My head is always under the water you watch everyone laugh seeing me drowning; you hear them tell me to breathe easy for a while but yet the breathing gets harder even I know that there’s no room for me to cope as much, yet you know I’m terrified but it’s too soon to show it and I put a fake smile and put my fake confidence on showing that I’m happy holding your hands knowing that I’m actually fine. I’m unusually hard to hold on to when I push you away.
I know when I’m sad and can’t cope I just stare blanking at the pages as they stare blank to me; there’s no easy way to say this you mean well but you make this so hard on me, yet I’m not going to write you a love story because you asked for it or because you need one and you will see that I’m not going to write a love story because you tell me it’s make or break in this I know you’re on you’re way. If you all have is leaving me standing alone not knowing what’s going on; I’ll write how I feel in this love story because you don’t seem to realise the attention between us, I chose things to ignore and be with you in supporting you in everything you do. Yet I always learn the hard way because they all say the same things you want to hear and my heavy heart sinks deep down under your pain of my mistakes that you still love me even when we are both mad at each other.

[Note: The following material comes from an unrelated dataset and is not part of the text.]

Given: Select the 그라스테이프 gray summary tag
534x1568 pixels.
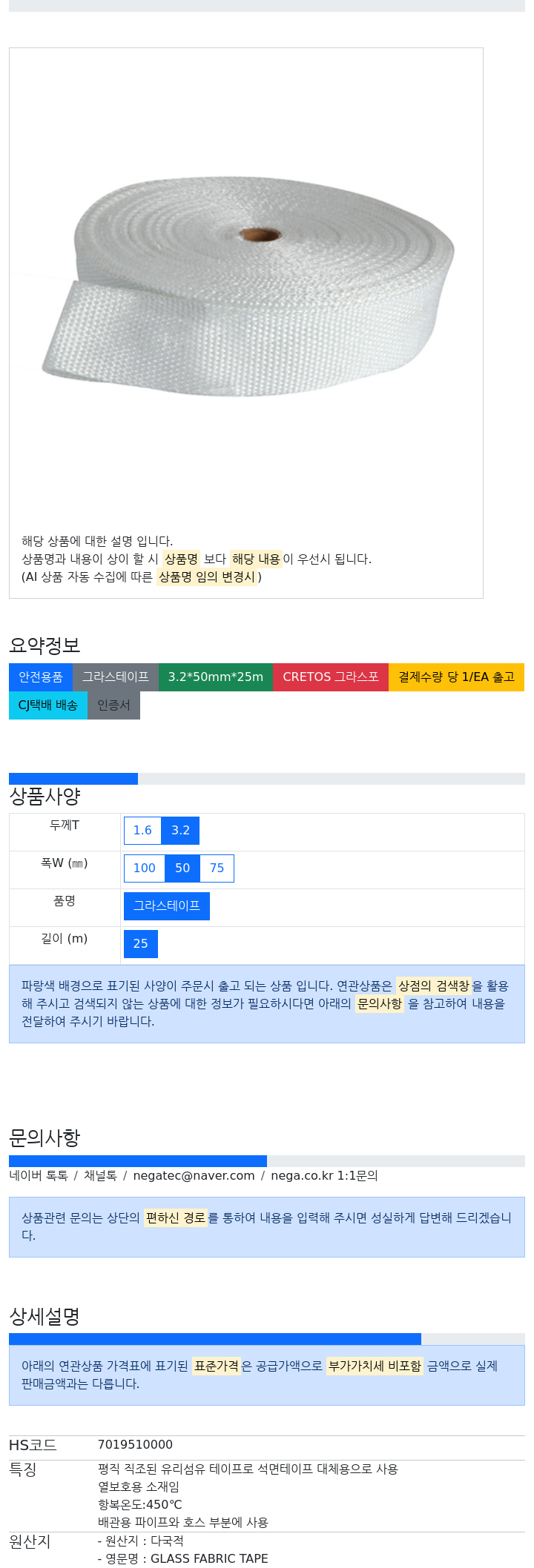Looking at the screenshot, I should [116, 677].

Just seeing you with her around you just makes more of an insult not to me but to your mother and the country because we get left high and dry. Yet you convinced me to please you thinking that I needed this too but I’m trying to let you hear me as I am; you promised me you’ll leave the light on to help me see you with the daylight on as my guide had gone, because I believe there’s away you can love me because I say so because I’ve walked the seven seas for you today.